## WHAT TO DO
Reproduce the listing below word for word, keeping every line in its original order.

## DATASET RECORDS
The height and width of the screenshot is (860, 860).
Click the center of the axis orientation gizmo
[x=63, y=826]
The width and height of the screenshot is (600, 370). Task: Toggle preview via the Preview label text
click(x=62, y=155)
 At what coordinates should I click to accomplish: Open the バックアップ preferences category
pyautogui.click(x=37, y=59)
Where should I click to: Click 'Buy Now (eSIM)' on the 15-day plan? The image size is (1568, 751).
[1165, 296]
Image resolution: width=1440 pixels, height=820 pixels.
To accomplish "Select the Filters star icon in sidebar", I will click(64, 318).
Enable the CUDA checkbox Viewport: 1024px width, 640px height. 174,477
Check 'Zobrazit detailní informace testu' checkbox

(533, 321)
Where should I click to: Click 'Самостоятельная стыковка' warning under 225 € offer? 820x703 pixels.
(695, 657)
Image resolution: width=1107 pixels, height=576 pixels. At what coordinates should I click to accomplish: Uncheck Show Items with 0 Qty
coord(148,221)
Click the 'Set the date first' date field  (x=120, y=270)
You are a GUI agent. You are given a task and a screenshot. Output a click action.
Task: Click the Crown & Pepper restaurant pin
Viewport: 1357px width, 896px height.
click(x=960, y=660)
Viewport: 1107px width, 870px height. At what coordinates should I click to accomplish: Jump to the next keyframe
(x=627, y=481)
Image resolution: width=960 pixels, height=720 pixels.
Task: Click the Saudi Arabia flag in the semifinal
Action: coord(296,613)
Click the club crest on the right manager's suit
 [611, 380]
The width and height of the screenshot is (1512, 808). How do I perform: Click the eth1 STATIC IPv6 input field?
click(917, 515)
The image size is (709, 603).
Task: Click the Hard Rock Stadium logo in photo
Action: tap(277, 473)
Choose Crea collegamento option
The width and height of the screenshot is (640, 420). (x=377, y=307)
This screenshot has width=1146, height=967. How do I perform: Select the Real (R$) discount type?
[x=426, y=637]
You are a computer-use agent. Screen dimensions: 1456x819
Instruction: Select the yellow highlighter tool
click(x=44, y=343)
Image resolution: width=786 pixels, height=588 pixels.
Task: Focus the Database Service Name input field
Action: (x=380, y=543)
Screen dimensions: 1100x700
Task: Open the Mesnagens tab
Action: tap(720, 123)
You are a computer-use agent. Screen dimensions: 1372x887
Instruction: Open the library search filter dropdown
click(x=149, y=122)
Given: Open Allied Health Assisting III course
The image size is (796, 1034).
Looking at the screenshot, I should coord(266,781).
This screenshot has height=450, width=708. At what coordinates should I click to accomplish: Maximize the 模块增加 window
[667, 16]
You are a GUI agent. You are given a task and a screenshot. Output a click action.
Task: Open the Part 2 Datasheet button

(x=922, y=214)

## ANSWER FOR THE TASK
The height and width of the screenshot is (860, 860).
Click the center of the axis orientation gizmo
[x=63, y=826]
The width and height of the screenshot is (600, 370). Task: Toggle preview via the Preview label text
click(x=62, y=155)
 At what coordinates should I click to accomplish: Open the バックアップ preferences category
pyautogui.click(x=37, y=59)
Where should I click to: Click 'Buy Now (eSIM)' on the 15-day plan? The image size is (1568, 751).
[1165, 296]
Image resolution: width=1440 pixels, height=820 pixels.
To accomplish "Select the Filters star icon in sidebar", I will click(64, 318).
Enable the CUDA checkbox Viewport: 1024px width, 640px height. 174,477
Check 'Zobrazit detailní informace testu' checkbox

(533, 321)
Where should I click to: Click 'Самостоятельная стыковка' warning under 225 € offer? 820x703 pixels.
(695, 657)
Image resolution: width=1107 pixels, height=576 pixels. At what coordinates should I click to accomplish: Uncheck Show Items with 0 Qty
coord(148,221)
Click the 'Set the date first' date field  (x=120, y=270)
You are a GUI agent. You are given a task and a screenshot. Output a click action.
Task: Click the Crown & Pepper restaurant pin
Viewport: 1357px width, 896px height.
click(x=960, y=660)
Viewport: 1107px width, 870px height. At what coordinates should I click to accomplish: Jump to the next keyframe
(x=627, y=481)
Image resolution: width=960 pixels, height=720 pixels.
Task: Click the Saudi Arabia flag in the semifinal
Action: coord(296,613)
Click the club crest on the right manager's suit
 [611, 380]
The width and height of the screenshot is (1512, 808). How do I perform: Click the eth1 STATIC IPv6 input field?
click(917, 515)
The image size is (709, 603).
Task: Click the Hard Rock Stadium logo in photo
Action: tap(277, 473)
Choose Crea collegamento option
The width and height of the screenshot is (640, 420). (x=377, y=307)
This screenshot has width=1146, height=967. How do I perform: Select the Real (R$) discount type?
[x=426, y=637]
You are a computer-use agent. Screen dimensions: 1456x819
Instruction: Select the yellow highlighter tool
click(x=44, y=343)
Image resolution: width=786 pixels, height=588 pixels.
Task: Focus the Database Service Name input field
Action: (x=380, y=543)
Screen dimensions: 1100x700
Task: Open the Mesnagens tab
Action: tap(720, 123)
You are a computer-use agent. Screen dimensions: 1372x887
Instruction: Open the library search filter dropdown
click(x=149, y=122)
Given: Open Allied Health Assisting III course
The image size is (796, 1034).
Looking at the screenshot, I should coord(266,781).
This screenshot has height=450, width=708. At what coordinates should I click to accomplish: Maximize the 模块增加 window
[667, 16]
You are a GUI agent. You are given a task and a screenshot. Output a click action.
Task: Open the Part 2 Datasheet button

(x=922, y=214)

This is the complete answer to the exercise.